Using the HTML Table Source Component

The HTML Table Source Component is a source component used to retrieve an HTML document from an HTTP request or a local file and extract a table element into column data. Outputs columns can be automatically or manually generated. For each HTML table column, 4 SSIS output columns can be configured depending on the data that needs to be extracted:

  • Text
  • HTML
  • Links
  • Images
General Page

The general page determines where your HTML document will come from. The connection manager property can either be set to an HTTP Connection Manager, or a local file. This page also specifies what table to use for extraction and how to extract data from it.

SSIS HTML Table Source

Local File Path - The path on the file system to the HTML document that will be used for extraction.

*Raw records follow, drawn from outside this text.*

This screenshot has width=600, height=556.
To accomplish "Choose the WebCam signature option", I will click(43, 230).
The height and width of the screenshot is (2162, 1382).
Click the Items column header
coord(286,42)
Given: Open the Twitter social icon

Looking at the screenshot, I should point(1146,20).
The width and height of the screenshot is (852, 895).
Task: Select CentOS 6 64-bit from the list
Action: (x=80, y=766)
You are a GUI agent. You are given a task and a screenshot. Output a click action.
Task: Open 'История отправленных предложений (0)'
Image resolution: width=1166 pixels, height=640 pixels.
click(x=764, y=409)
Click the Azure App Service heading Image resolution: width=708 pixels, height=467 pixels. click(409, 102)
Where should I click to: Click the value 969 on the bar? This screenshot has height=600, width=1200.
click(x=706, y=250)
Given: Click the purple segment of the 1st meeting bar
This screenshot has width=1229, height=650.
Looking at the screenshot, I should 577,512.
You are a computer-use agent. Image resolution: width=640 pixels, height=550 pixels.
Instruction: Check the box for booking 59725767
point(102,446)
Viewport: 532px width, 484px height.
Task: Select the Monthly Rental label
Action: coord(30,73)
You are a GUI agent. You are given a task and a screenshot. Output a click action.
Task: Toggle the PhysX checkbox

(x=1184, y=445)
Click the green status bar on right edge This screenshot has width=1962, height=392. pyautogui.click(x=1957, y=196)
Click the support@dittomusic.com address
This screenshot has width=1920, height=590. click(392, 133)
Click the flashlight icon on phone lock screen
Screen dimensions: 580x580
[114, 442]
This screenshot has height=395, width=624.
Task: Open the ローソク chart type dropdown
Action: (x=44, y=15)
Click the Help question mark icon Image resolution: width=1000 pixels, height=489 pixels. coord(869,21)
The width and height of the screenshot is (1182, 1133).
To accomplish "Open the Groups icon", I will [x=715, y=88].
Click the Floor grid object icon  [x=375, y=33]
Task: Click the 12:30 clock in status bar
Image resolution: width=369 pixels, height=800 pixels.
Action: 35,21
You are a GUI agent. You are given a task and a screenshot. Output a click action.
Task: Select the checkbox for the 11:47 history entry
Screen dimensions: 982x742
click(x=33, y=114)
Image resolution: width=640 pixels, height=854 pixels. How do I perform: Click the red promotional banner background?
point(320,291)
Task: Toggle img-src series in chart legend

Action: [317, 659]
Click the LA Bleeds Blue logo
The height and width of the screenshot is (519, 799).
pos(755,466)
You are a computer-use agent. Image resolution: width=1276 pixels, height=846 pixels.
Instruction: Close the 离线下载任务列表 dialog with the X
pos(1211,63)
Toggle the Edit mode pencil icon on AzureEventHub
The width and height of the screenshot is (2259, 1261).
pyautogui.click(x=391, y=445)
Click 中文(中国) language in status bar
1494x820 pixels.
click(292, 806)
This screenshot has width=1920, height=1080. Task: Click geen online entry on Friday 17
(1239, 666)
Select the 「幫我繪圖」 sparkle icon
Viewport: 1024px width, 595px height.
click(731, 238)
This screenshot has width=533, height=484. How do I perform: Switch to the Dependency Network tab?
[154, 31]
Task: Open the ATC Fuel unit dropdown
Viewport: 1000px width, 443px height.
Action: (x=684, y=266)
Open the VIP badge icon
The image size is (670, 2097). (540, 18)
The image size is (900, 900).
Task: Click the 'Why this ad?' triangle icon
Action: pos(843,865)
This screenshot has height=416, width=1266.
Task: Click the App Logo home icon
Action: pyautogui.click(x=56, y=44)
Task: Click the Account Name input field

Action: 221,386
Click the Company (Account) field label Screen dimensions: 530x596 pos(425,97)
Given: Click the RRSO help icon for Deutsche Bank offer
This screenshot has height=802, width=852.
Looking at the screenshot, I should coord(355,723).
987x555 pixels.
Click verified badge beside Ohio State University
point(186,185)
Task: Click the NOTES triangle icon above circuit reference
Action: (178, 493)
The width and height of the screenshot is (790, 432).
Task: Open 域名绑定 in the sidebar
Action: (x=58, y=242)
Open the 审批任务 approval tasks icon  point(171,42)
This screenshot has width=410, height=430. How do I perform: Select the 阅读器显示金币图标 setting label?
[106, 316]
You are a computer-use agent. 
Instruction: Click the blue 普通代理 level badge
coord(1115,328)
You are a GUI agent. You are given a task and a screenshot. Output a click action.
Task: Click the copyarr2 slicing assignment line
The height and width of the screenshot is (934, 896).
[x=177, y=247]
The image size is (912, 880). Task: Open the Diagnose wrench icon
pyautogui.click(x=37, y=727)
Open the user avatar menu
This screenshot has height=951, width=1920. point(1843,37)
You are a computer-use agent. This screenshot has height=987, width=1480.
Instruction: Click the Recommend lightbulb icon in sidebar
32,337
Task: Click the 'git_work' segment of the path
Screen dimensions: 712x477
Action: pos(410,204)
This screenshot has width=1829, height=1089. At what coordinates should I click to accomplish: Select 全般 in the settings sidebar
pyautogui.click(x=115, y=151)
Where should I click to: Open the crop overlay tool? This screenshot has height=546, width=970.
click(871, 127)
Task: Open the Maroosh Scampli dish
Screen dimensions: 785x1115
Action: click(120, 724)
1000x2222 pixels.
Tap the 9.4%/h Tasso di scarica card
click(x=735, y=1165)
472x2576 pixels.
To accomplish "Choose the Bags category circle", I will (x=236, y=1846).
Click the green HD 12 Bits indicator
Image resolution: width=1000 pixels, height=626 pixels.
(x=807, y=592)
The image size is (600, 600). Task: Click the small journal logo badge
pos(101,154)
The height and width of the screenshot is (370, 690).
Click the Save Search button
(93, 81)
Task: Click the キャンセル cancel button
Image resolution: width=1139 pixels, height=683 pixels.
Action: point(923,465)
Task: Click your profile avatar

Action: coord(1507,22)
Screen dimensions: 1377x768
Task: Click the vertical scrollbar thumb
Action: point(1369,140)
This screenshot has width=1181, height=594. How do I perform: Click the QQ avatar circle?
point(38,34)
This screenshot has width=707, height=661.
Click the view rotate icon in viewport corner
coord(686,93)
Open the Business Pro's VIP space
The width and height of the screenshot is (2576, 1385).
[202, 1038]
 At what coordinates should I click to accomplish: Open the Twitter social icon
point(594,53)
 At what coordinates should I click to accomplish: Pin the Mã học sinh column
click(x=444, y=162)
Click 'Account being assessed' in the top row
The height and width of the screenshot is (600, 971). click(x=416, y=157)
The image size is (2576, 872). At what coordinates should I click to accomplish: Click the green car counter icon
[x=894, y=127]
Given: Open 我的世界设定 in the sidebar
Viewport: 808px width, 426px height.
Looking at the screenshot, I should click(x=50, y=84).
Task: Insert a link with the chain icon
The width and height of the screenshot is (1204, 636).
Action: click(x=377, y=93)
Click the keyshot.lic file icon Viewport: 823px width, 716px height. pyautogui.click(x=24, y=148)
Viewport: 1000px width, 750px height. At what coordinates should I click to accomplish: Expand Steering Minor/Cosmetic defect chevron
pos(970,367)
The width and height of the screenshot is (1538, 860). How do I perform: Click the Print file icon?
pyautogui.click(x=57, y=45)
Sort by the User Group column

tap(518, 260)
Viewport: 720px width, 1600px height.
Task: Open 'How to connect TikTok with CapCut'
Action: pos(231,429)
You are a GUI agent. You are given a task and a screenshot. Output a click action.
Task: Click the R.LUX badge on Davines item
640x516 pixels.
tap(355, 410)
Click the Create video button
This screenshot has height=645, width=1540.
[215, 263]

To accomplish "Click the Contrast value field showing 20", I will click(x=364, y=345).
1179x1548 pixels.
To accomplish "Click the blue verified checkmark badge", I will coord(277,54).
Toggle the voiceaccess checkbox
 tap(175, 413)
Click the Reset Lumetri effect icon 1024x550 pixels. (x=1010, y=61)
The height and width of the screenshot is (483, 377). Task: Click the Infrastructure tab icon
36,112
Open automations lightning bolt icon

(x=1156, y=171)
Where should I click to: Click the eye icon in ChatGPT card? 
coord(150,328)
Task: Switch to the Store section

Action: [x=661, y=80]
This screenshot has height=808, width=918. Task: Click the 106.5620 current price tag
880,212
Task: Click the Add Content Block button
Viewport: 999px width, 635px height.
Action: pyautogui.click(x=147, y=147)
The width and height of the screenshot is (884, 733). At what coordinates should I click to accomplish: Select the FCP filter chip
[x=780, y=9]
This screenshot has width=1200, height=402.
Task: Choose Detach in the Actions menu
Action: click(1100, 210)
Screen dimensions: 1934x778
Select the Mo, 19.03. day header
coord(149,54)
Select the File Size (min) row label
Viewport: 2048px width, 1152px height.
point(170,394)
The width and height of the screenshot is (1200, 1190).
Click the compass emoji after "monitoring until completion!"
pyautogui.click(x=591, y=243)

Get Table By - Specifies how to uniquely identify the table element to use for extraction. There are 4 different ways to do this:

  • Class - specify the class name and the position of the HTML table to use for extraction.
  • Id - specify the id of the HTML table to use for extraction.
  • Position - specify the position of the HTML table to use for extraction
  • XPath - specify an XPath expression pointing to the HTML table to use for extraction

Header Row Position - The position of the row in the HTML table to use as the header row. If the table has no header rows specify 0.

Top Rows To Skip - These rows at the top of the HTML table (after the header row position) will be ignored.

Bottom Rows To Skip - These rows at the bottom of the HTML table will be ignored.

Trim Whitespace - This option will tell the component to trim whitespace from '_Text' columns.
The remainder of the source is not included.